The 32-year-old was today found guilty of murdering grandmother Sally Hodkin, 58, with a meat cleaver and attempting to murder then 22-year-old Kerry Clark in Bexleyheath town centre on October 10, 2011.

Edgington, of Flavell Mews, Greenwich, was detained indefinitely under the Mental Health Act after stabbing her mother nine times in her family home in Forest Row, East Sussex, in 2005.

But she was released in 2009 to live in the community while being monitored by a doctor, nurse and social worker.

In late 2011, she suffered paranoia, visions of “religious grandiosity” and visited a nonmainstream church in Peckham where she claimed to see demons, the Old Bailey heard.

Edgington claimed the church – which has links to the Pentecostal Universal Church of the Kingdom of God and rumours of exorcisms – taught her of a 100-eyed monster that guarded the throne of God and took the form of the police on earth.

Prosecutor Mark Heywood QC told the jury: “She had been in a non mainstream church and thought the police where the embodiment of a monster that sat beneath the throne of God.

“She saw old people in the church and believed there were demons everywhere.”

Speaking in court, consultant forensic psychiatrist Dr Adrian Cree said Edgington – who had last visited the church in the year of her mother’s death – went in seeking answers but had a negative experience days before the attack.

He said: “She goes in there seeking answers.
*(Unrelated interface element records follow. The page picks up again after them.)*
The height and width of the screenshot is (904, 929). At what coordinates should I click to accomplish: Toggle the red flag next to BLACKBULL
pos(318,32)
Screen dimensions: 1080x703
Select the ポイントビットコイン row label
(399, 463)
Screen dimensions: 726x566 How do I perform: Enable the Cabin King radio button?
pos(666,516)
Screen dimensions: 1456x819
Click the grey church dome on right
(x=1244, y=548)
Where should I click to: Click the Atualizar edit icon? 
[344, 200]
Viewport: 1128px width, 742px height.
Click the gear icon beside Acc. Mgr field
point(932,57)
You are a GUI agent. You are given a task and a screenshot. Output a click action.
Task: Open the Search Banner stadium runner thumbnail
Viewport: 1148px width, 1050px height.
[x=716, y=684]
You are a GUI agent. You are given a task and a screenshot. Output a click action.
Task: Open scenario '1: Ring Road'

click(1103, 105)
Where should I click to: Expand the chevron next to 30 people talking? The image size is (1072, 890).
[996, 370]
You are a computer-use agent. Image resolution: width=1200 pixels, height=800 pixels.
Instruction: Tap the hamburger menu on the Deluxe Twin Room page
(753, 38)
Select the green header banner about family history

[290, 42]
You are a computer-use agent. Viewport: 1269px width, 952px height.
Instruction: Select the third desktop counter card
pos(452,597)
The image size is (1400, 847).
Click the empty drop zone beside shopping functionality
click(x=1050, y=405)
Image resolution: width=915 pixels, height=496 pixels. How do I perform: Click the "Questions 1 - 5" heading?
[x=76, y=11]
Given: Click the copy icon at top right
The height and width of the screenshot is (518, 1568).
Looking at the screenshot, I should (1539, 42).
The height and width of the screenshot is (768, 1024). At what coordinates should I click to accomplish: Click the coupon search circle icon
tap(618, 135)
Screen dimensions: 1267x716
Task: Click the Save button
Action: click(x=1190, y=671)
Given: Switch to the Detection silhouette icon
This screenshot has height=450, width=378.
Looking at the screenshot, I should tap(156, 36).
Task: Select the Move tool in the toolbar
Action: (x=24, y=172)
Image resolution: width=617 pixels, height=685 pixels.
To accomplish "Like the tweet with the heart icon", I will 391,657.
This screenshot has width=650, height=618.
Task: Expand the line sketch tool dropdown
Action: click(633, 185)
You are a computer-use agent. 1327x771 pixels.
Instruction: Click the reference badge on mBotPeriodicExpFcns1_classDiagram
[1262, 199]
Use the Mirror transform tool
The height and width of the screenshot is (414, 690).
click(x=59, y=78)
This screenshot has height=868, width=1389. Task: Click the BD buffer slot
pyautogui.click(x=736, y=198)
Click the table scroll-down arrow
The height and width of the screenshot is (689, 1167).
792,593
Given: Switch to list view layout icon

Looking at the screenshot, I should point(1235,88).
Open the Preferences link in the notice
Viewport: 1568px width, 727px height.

Instead of it being a positive experience, one of delusional experiences.

“The religious framework was her way of explaining everything.”

Dr Cree said Edgington told him of visions of a nuclear holocaust where she had been left behind by God.

He said: “She said, ‘I thought Jesus had come back for the souls and I had been left behind. “I felt I was back in 2005 on the bus with madness. I didn’t understand because I love God.’”

Edgington’s defence team argued she was mentally ill with paranoid schizophrenia and that her responsibility was diminished.

The prosecution said she was suffering from a borderline personality disorder and her actions were deliberate.